I just joined the Northern Virginia Robotics Group. It's mostly a group of hobbyists. They currently have a project going on that like a "Minature Grand Challenge". The original design was built from a Radio Shack Hummer, but looks like they are going to start building a new custom robot base using a milling machine one of the members just bought.
Still at HPTi doing non-robotics stuff for a living, but seems like we are getting more robotics people in the company. I am now the coordinater of recruiting CMU students to my company, so hopefully I can get even more and reach my eventual goal of working on robotics as part of my job. I will be at Carnegie Mellon's job fair 9/29/05.
Well I'm back from American Open. Driving 11 hours each way and going negative in vacation days in order to go wasn't fun, but it was worth it.
I arrived really late Saturday night of the competition, while that's about the time my students started driving there. They got to Atlanta around lunchtime and we all managed to stay up to 4:30 in the morning that first night to get things recalibrated and working. But we finally had a working demo. It wasn't what we were originally hoping for (two robots playing "Pong"), but we had a robot chasing a ball, shooting a goal, and knowing not to go out of bounds on the field.
The next morning we set-up for the demo, but the ambient light now present during the daytime made the wall look to be about the same orange as the ball. The robot went crashing into the wall and our whole camera mount crashed. It didn't matter that we brought 4 sets of everything. Before that crash we were already down to our last working set.
Eventually through much fiddling with finicky dongles, we got the robot up and running, ran our demo, and took a nice video of it (which I still have yet to put online). Enough of a success to make us happy and we learned a great deal from going through the whole ordeal.
Meanwhile I also got to referee and assistant referee a few of the small-sized games, since I used to be on CMU's small-sized team and am an experienced referee from past RoboCups. We also watched quite a few AIBO and Segway games as well as went to the talks. The craziest AIBO game for me was the finals, with CMU versus UPenn. I am of course loyal to my alta mater, CMU. UPenn scored within the first 10 seconds of the game. The game is made up of two 10 minutes halves. The game remained scoreless until the last 55 seconds when CMU finally scored. They went into 5 minute goal-to-goal which pretty much just means "sudden death". CMU scored almost immediately.

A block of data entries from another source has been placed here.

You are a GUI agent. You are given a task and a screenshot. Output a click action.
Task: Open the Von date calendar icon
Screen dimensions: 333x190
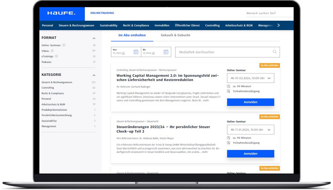click(136, 52)
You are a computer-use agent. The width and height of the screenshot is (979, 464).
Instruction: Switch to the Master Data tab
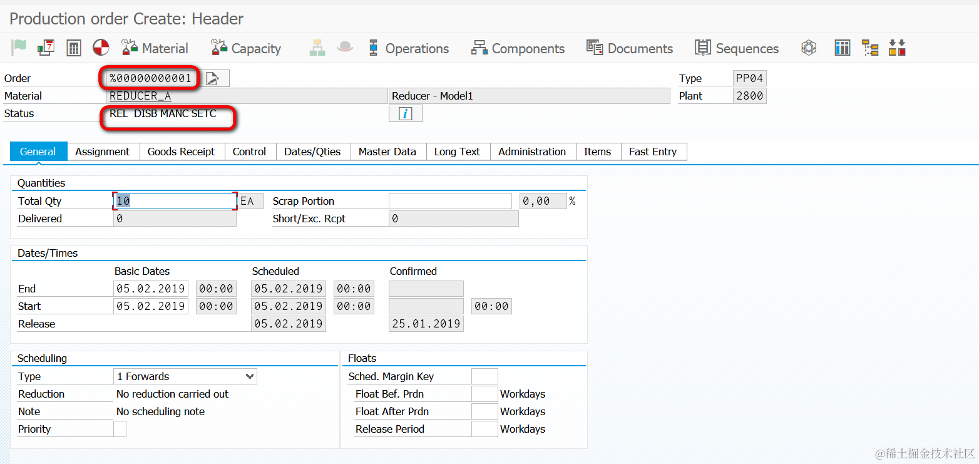coord(387,152)
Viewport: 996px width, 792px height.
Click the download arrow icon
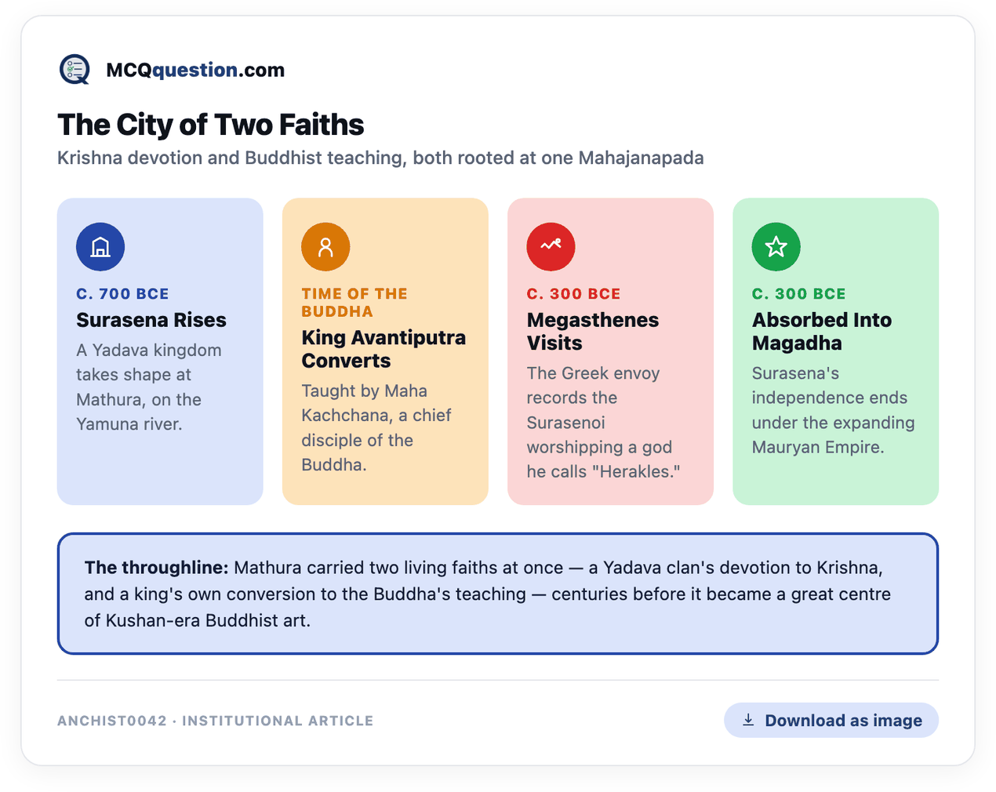(x=748, y=720)
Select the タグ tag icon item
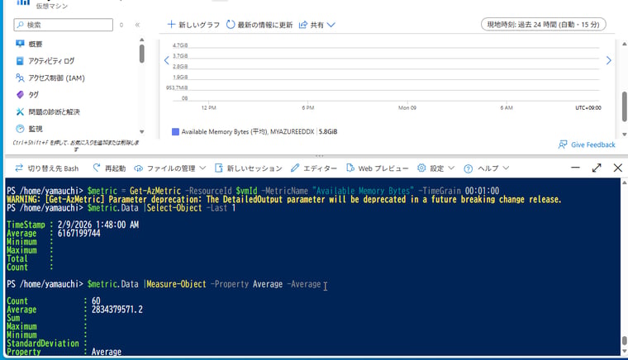 point(21,95)
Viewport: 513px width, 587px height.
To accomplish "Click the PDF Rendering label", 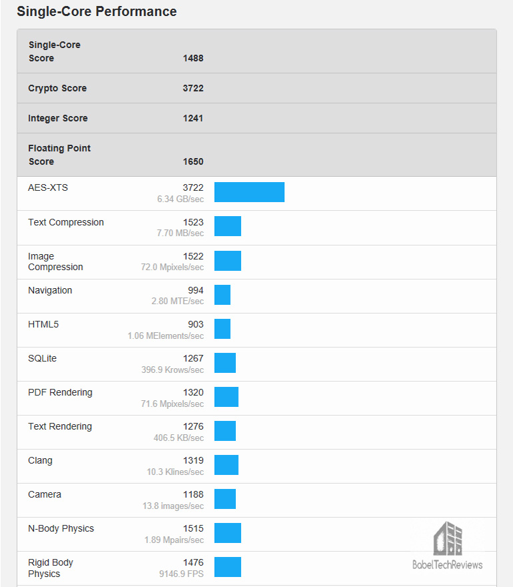I will point(60,392).
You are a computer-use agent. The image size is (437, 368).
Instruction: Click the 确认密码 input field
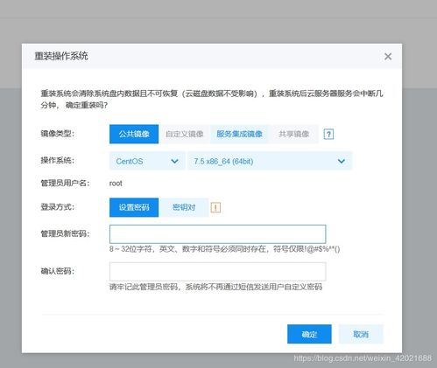point(217,271)
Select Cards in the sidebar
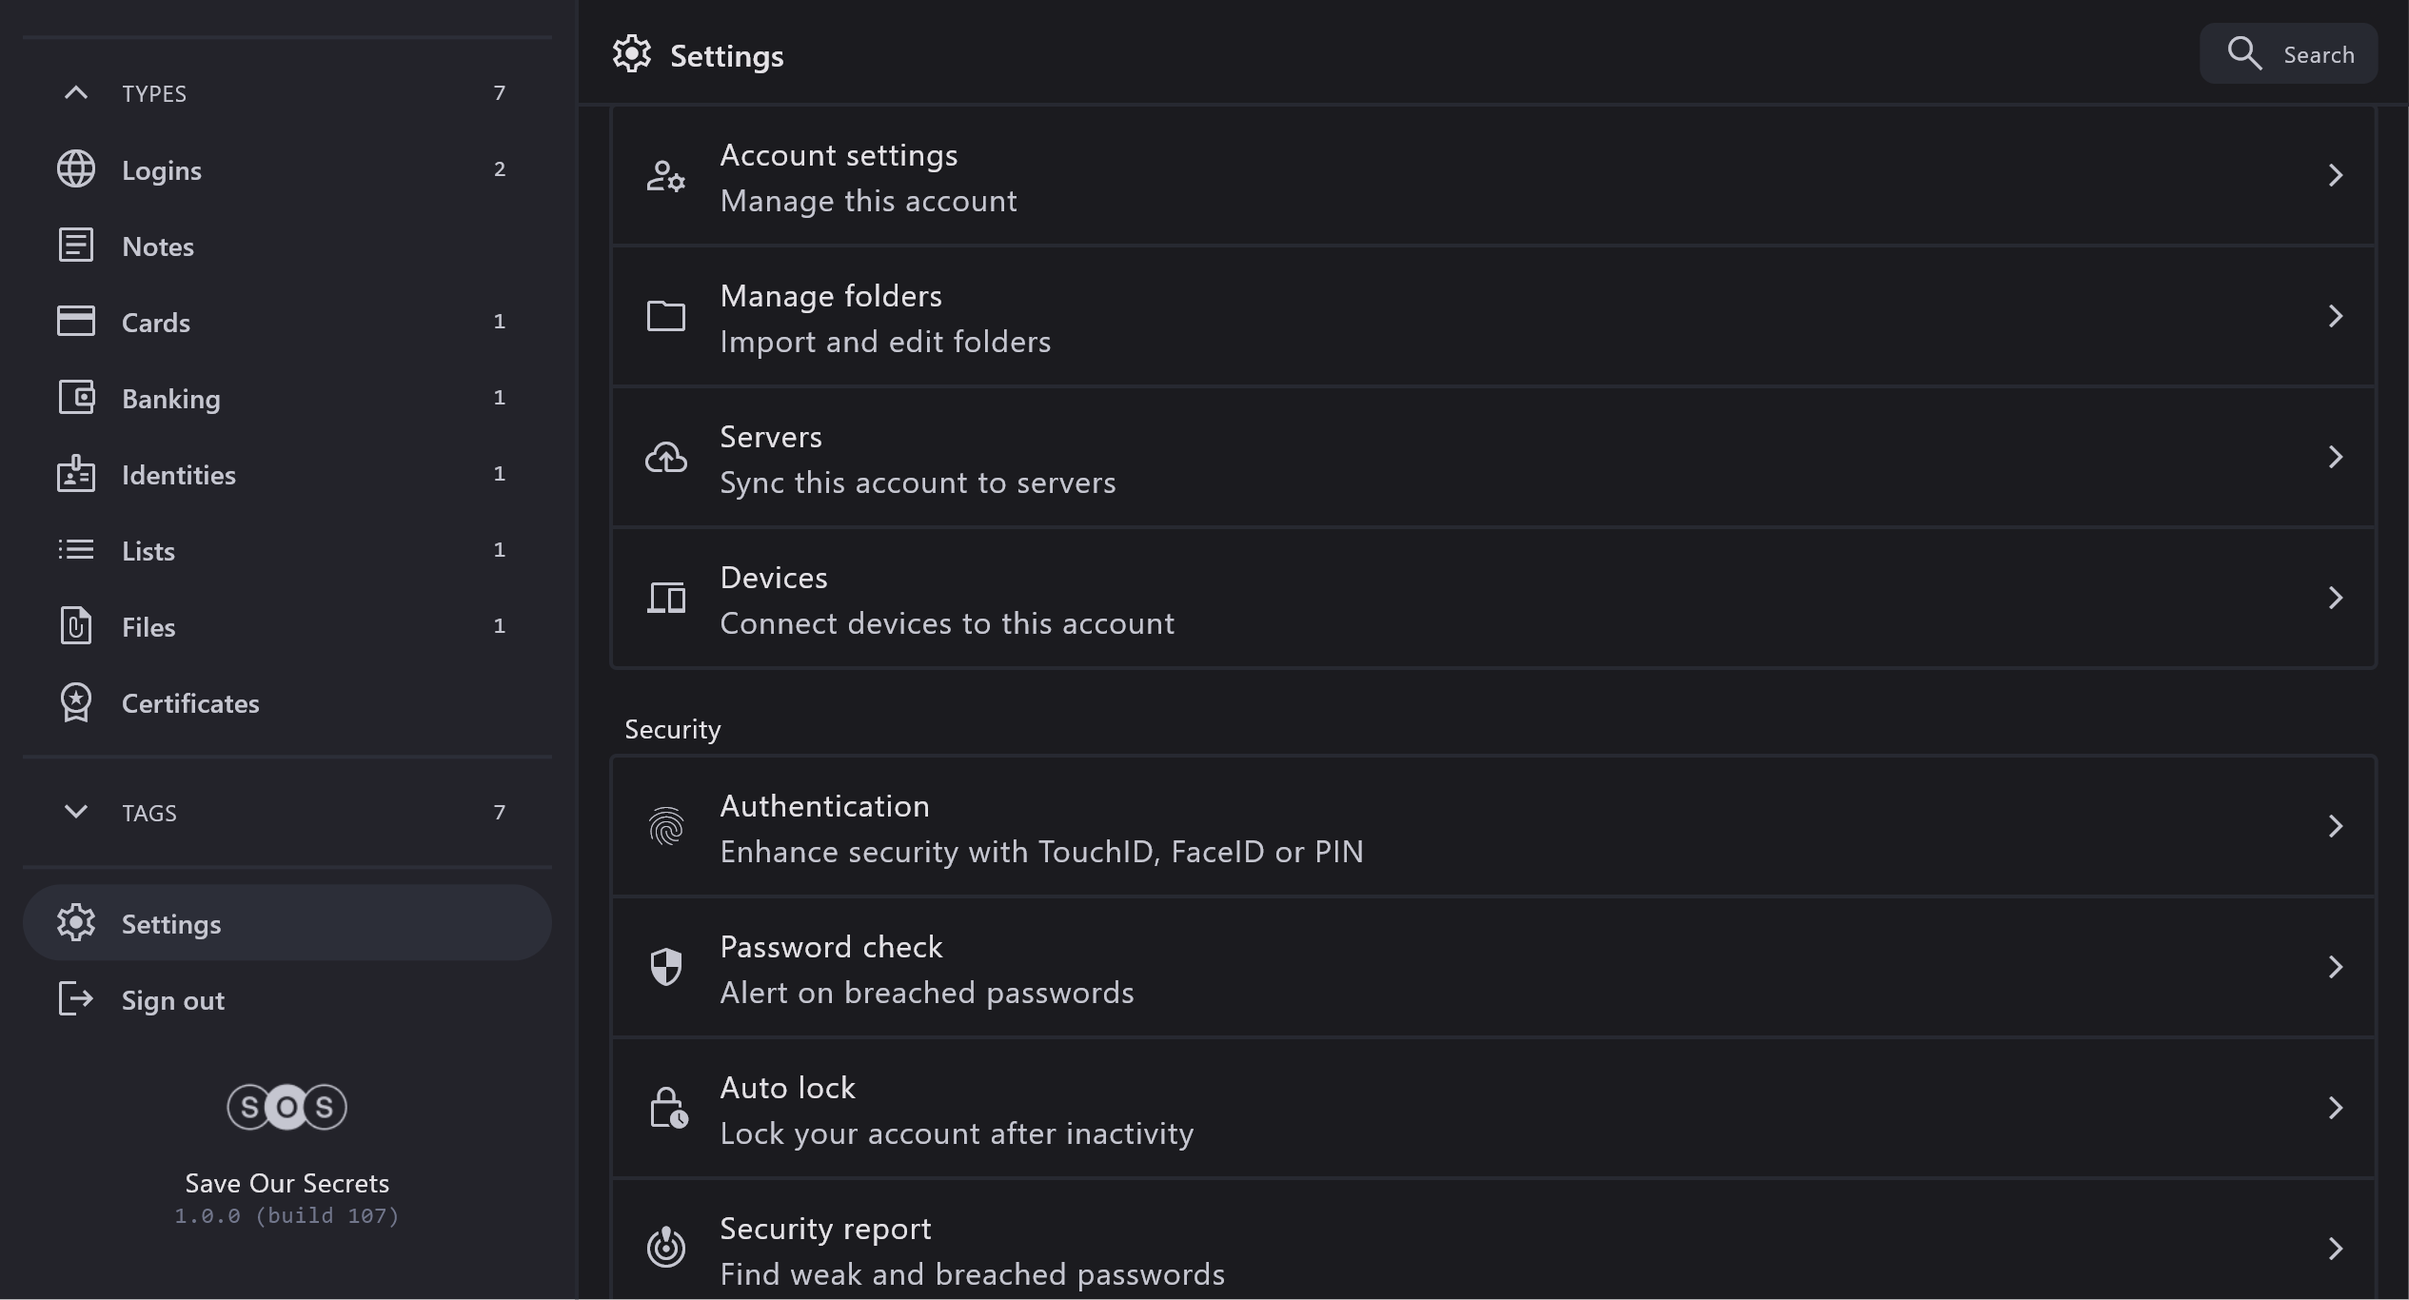This screenshot has height=1300, width=2409. click(156, 323)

I unfortunately could not stay to watch their game against Dortmund, the winners of the German Open, since I had such a long haul back and had to go to work the next day. But it was good to see all my fellow-RoboCuppers again. Maybe next year I can go again, and maybe actually as either staff or a grad student at some university this time instead of having to use vacation days. =)
I keep meaning to post again but just have been so busy!
My team's now registered to be at American Open in May. Unfortunately it is during the students' exam period so not many of them will be able to come along.
We have a website up now at http://www.smokinjays.org. The videos and pictures are from 2001, but hopefully we'll have new ones soon.
The students have been very self-motivated, much more so than I expected they would be. We hope to get a demo ready by after their spring break.
The really really amazing thing is we did end up getting qualified for this year's RoboCup in Osaka. The students would really like to go as do I, but we're going to have to work really hard on getting funding to go since we didn't expect to qualify. We seem to be a doing a good job of staying on schedule to be able to have a team ready, though.
My personal goals is to have a more sophisticated strategy system. Coming from CMU's small-sized team, I really enjoy working on the multi-agent learning and cooperation. I really hope I can introduce that to mid-size as well through Hopkins's team. I hope to write a play learning module for the team. I'm also trying to coordiate cooperation between these two teams through Jim Bruce, creator of ERRT path-planning and CMVision.